▸ **Weergegeven tekst**:
___
De certificeringsinstantie voert op onafhankelijke en onpartijdige wijze haar activiteiten uit.
2. De certificeringsinstantie stelt procedures in voor de afgifte, opschorting en intrekking van certificaten en past deze toe.
3. De certificeringsinstantie houdt een register bij aan de hand waarvan de status van een gecertificeerde persoon of onderneming kan worden gecontroleerd. Dit register toont aan dat het certificeringsproces daadwerkelijk is afgerond. Het register wordt ten minste vijf jaar bewaard.
Artikel 8
Evalueringsinstantie
1. Een door de bevoegde autoriteit van een lidstaat of een andere daartoe gerechtigde instantie aangewezen evalueringsinstantie organiseert examens voor de in artikel 2, lid 1, bedoelde natuurlijke personen. Certificeringsinstanties als bedoeld in artikel 7 komen eveneens in aanmerking als evalueringsinstantie. De evalueringsinstantie voert op onafhankelijke en onpartijdige wijze haar activiteiten uit.
___
▸ **Schriftelijke opdracht 1**: Zet de alinea uit de tekst die begint met "3. De certificeringsinstantie houdt een register bij" om in een beknopte opsomming met de belangrijkste feiten.
▸ **Schriftelijke opdracht 2**: Welke instanties komen volgens de tekst eveneens in aanmerking als evalueringsinstantie?
De lijst die nu volgt is los materiaal en hoort niet bij de tekst.
___
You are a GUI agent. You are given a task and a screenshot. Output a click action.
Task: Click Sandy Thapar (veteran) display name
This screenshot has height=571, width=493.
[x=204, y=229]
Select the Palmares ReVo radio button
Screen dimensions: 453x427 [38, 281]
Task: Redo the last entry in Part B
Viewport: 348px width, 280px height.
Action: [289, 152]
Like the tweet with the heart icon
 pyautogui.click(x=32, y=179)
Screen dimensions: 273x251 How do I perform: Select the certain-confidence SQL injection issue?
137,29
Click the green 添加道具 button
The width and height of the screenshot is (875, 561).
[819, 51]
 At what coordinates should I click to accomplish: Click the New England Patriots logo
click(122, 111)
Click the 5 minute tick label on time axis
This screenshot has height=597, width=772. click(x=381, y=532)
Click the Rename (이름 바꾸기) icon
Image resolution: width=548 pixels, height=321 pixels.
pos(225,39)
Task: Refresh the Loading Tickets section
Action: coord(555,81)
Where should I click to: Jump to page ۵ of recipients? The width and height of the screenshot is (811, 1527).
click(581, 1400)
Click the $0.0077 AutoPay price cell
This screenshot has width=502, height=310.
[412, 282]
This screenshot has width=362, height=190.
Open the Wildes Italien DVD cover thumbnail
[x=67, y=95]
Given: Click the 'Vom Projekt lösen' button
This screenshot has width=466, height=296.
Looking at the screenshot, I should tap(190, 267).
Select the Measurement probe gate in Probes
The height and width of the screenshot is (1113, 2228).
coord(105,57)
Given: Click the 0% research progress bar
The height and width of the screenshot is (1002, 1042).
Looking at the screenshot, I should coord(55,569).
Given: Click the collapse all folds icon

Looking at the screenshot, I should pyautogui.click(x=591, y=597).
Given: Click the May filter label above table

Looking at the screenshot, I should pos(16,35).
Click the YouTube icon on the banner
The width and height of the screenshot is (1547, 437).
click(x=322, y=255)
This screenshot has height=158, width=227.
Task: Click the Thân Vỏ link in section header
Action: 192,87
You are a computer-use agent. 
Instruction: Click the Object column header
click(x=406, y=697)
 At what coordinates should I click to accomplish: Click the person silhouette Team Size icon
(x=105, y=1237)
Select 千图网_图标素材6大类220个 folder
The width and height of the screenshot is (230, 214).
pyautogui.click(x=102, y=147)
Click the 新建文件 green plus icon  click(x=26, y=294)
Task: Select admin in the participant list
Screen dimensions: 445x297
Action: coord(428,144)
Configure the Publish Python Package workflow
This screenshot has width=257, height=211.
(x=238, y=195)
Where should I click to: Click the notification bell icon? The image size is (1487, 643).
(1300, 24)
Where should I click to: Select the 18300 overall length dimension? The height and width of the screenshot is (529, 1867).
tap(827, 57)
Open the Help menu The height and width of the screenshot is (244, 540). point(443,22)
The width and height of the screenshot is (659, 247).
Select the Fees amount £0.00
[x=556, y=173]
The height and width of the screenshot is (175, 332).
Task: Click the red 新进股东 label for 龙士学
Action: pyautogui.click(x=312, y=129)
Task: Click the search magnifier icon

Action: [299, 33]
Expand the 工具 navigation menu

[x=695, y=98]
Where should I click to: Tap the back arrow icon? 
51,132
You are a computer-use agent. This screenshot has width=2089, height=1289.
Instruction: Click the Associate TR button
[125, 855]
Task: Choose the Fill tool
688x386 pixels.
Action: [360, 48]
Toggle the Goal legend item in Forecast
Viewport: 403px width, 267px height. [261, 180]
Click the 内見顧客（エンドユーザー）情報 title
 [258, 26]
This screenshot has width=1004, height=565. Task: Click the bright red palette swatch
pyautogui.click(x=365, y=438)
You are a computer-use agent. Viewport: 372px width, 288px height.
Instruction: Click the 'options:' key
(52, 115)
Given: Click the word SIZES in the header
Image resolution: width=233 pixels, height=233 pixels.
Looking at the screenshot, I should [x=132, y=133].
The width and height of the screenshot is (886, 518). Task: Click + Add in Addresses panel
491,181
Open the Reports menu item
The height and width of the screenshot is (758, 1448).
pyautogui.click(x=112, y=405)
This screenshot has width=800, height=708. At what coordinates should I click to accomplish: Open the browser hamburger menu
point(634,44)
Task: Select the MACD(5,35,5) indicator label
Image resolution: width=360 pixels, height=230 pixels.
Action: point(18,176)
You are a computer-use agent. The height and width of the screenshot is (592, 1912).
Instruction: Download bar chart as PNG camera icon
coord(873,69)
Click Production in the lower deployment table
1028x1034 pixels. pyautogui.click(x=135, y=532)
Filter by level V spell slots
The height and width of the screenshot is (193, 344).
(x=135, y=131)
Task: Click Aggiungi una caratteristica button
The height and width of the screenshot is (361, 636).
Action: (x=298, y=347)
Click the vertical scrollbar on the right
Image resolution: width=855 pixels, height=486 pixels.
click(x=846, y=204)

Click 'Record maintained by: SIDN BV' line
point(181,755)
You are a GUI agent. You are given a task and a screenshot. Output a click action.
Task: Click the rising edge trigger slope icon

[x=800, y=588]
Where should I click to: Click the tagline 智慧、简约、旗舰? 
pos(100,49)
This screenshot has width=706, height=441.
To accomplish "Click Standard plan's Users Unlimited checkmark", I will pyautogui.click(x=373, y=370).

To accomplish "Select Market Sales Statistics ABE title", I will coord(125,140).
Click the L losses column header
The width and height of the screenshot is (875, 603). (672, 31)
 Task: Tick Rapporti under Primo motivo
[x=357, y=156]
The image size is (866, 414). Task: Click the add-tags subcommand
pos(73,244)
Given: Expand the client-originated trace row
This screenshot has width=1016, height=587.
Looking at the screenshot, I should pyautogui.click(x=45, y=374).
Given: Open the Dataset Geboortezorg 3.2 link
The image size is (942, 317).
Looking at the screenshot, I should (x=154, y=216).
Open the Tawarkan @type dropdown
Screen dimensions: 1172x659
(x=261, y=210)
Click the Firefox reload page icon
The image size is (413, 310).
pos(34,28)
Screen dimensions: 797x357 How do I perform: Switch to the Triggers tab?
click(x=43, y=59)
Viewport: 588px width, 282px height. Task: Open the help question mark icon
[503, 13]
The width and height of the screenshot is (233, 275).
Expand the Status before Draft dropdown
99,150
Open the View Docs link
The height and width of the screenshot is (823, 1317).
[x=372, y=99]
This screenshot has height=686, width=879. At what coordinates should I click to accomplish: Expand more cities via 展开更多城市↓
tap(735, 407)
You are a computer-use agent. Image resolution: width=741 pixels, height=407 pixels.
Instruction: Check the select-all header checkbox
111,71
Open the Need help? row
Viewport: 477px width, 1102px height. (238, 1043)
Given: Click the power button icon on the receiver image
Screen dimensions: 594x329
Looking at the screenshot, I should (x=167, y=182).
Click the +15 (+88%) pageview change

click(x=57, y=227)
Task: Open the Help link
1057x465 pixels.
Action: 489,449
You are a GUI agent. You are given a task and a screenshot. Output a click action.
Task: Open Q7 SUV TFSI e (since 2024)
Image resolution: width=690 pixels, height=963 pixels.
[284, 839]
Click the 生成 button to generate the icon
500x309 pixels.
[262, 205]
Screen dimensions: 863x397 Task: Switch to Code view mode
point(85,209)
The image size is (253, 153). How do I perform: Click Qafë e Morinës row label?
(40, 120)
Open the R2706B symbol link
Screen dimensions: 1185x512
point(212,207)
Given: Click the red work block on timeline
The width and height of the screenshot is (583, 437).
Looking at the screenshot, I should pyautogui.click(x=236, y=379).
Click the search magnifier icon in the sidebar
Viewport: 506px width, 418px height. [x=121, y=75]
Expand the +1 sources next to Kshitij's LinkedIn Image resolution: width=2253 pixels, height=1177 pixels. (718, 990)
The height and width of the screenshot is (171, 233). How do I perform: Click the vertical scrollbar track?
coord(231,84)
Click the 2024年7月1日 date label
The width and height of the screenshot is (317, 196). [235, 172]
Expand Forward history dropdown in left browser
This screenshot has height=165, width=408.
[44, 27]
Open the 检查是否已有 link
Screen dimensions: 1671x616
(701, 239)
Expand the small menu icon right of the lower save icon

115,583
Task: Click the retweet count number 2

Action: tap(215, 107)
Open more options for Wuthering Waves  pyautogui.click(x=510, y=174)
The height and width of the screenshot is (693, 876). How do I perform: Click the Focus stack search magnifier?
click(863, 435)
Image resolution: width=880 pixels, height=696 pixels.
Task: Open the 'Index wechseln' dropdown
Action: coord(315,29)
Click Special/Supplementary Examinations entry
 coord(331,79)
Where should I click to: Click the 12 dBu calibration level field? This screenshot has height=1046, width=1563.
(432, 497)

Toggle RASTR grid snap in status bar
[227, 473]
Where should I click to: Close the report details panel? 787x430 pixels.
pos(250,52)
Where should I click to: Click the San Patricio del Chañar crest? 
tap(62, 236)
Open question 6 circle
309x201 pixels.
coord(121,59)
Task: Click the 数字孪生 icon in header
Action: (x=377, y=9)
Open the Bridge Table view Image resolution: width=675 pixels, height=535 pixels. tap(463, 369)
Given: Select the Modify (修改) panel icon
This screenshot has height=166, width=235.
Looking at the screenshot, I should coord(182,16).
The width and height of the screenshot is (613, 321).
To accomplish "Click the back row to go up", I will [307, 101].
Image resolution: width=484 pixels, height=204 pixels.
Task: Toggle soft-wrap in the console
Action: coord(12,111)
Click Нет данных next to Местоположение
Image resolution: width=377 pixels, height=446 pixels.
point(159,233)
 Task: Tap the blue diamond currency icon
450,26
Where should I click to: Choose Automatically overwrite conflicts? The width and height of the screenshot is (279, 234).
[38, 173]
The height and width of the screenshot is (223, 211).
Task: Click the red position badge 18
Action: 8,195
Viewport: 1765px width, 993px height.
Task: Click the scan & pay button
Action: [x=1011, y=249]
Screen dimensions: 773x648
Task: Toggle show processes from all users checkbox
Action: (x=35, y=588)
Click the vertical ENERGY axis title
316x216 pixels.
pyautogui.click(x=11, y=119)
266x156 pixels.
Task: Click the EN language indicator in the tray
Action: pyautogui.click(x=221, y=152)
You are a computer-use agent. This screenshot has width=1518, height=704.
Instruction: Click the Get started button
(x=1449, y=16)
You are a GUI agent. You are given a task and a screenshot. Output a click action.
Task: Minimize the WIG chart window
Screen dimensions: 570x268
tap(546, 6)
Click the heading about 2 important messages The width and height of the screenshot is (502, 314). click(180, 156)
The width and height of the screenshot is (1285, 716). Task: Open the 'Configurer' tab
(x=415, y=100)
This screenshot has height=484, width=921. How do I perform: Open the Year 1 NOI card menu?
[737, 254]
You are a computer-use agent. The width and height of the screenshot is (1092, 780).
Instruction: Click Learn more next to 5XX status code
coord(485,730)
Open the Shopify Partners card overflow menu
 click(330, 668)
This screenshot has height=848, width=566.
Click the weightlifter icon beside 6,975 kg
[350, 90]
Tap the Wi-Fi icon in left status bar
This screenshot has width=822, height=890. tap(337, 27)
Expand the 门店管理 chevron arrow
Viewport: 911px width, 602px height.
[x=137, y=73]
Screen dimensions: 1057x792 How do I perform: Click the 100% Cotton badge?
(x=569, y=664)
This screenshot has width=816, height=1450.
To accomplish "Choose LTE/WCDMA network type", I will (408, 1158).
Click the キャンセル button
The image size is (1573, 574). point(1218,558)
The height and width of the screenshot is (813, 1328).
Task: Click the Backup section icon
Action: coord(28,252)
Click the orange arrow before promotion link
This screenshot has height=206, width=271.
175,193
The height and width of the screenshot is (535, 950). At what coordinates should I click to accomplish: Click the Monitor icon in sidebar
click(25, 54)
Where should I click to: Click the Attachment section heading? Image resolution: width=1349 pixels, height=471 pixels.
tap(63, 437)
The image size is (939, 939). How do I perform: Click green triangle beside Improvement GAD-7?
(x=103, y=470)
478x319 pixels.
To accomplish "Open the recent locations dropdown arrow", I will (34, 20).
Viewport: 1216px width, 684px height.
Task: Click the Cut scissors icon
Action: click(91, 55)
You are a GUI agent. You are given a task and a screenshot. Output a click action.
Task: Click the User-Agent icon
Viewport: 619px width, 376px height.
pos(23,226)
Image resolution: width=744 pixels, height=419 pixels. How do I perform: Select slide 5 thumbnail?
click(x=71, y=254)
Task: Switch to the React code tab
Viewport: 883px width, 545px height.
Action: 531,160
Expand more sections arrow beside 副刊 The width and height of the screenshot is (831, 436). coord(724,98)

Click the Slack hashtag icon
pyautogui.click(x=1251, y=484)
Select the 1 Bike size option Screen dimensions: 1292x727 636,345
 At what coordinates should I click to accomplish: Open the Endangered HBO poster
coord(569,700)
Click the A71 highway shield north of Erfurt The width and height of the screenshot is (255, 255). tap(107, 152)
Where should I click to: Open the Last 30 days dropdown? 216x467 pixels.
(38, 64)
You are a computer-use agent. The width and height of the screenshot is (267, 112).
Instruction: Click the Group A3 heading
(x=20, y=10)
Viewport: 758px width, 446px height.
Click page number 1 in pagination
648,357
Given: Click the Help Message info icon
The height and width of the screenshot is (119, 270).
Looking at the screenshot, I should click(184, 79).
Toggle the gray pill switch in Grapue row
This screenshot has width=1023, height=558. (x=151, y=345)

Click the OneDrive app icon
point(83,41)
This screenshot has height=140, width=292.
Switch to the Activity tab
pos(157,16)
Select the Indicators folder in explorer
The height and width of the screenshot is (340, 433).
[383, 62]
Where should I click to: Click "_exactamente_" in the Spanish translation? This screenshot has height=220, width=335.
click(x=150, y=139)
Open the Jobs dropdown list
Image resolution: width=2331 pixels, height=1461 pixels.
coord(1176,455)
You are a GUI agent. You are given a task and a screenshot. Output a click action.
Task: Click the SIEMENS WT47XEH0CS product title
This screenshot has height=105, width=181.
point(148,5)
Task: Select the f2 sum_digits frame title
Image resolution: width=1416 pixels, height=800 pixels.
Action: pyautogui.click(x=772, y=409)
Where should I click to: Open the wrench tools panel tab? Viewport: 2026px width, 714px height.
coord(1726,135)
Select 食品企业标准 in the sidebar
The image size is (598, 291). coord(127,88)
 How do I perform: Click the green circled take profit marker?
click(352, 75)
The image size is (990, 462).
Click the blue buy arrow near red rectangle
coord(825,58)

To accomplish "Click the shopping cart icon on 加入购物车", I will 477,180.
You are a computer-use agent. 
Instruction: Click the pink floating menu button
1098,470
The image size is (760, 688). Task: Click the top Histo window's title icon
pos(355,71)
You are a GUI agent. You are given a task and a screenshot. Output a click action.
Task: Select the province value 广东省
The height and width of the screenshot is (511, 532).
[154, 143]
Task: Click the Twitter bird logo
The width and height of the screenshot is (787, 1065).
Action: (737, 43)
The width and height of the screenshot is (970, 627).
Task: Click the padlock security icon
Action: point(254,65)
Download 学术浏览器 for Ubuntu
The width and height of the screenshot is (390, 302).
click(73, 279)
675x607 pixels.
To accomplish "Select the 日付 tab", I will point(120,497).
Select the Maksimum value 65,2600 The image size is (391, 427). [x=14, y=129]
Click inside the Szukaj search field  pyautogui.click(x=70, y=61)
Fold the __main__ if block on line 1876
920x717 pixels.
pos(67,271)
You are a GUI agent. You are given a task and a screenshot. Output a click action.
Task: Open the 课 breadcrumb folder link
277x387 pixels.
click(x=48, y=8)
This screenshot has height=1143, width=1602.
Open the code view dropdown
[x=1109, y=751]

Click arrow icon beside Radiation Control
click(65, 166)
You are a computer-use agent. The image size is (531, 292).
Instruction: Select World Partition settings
___
▸ **Schriftelijke uitwerking 1**:
- De certificeringsinstantie houdt een register bij.
- Daarmee kan de status van een gecertificeerde persoon of onderneming worden gecontroleerd.
- Het register toont aan dat het certificeringsproces daadwerkelijk is afgerond.
- Het register wordt minstens vijf jaar bewaard.

▸ **Schriftelijke uitwerking 2**: Certificeringsinstanties als bedoeld in artikel 7.